According to the IFA Dealer Group Survey, around 50 platforms were added or removed by dealer groups in the first six months of 2008.

The platform that was added by the most dealer groups was Aviva’s Navigator, with five groups taking it on board. Asgard Elements, on the other hand, was the platform most often removed, with four groups cutting it from their portfolios.

However, taking a closer look at the data, it does not mean these two were the most and least popular platforms.

Navigator also made the top three of the most removed platforms, while Asgard Elements also formed a popular addition, with three dealer groups indicating they had added it.

Dealer groups owned by banks and institutions generally have their own in-house platform and are loyal to that system, but independent dealer groups have different reasons to add or remove platforms.

An often-cited reason for dealer groups to support new platforms is that new financial advisers have joined the group.

“As a dealer group, we do not mandate the platform or the financial products our advisers use. Therefore, we have traditionally approved the use of a range of platforms,” My Adviser managing director Michael Summers says.

My Adviser, which has 82 financial planners, has a preferred platform, which is a badged version of BT Warp. But Summers says it does not always make sense to transfer clients from other platforms.

“We have structured [BT Wrap] to be up to 40 per cent cheaper than its competitors, and it is in our clients’ interest to be in it. But we don’t necessarily transfer them, because that might have capital gains implications,” he says.

From a dealer group perspective the choice for a preferred platform is inspired by efficiencies that can be achieved.

“In the non-corporate super area you have to get efficiencies and in order to get those efficiencies you tend to gravitate towards a small portfolio of platforms that you’re comfortable with,” Snowball Group chief executive Tony McDonald said.

“Let’s be honest, a platform is a platform is a platform to a certain extent, and so you can run a small portfolio of platforms and meet you clients needs.”

In order to optimise efficiency, it is in the dealer group’s interest to build relationships with platform providers that are most used by their advisers.

“The way we structure our platforms is we have tier 1, tier 2 and tier 3 relationships,” Aon Financial Planning and Protection managing director Pierre Kraft says.

“The tier-1 relationship is very much with the bulk of our inflows.”

This group includes Axa Generations, ING’s OneAnswer and Aon’s own master trust.

The tier-2 relationships are with platform providers that many advisers in the group use, but that do not have a longstanding relationship with the company, while tier 3 is basically the rest.

But financial advisers, who deal directly with the systems and the products on it, have a much more outspoken preference for a particular platform. Subsequently, their decisions to change platform are much more complex, Investment Trends analyst Andrew Knox says.

Investment Trends runs a survey of 1200 financial advisers asking them about more than 400 criteria on which advisers base their choice of platform.

According to the research, 30 per cent of financial planners stopped using a platform in the 12 months to August 2008, an increase compared to the 12-month period to October 2007, when 25 per cent indicated they had stopped using at least one platform.

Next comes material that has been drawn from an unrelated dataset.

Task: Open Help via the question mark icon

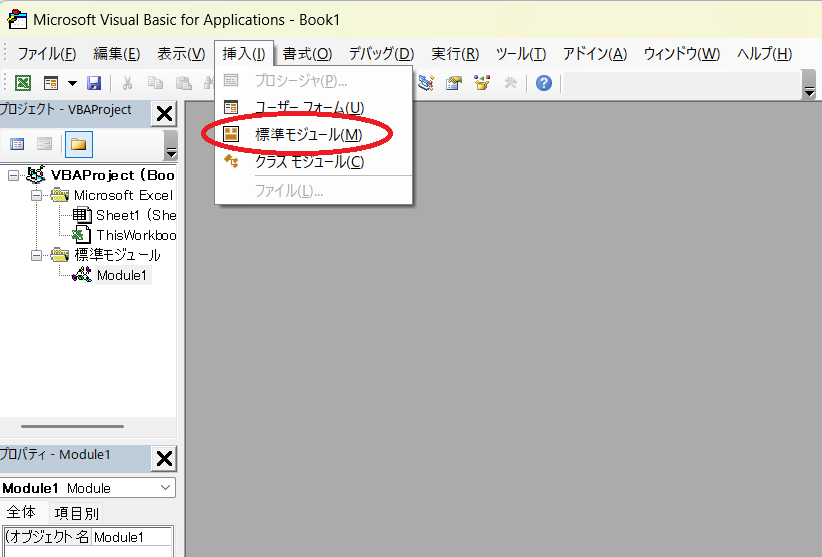Action: [x=543, y=83]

Knox says financial advisers often changed platforms as they became more experienced.

“When financial planners build up their practice, they often use a simple platform that caters for basic investment needs. But as funds under management grow, planners often look for more sophisticated solutions,” he says.

He also says the role of financial planners has changed over the years, and this has altered what they look for in a system.

“Financial advisers, these days, advise across a much larger spectrum of financial demands,” he says.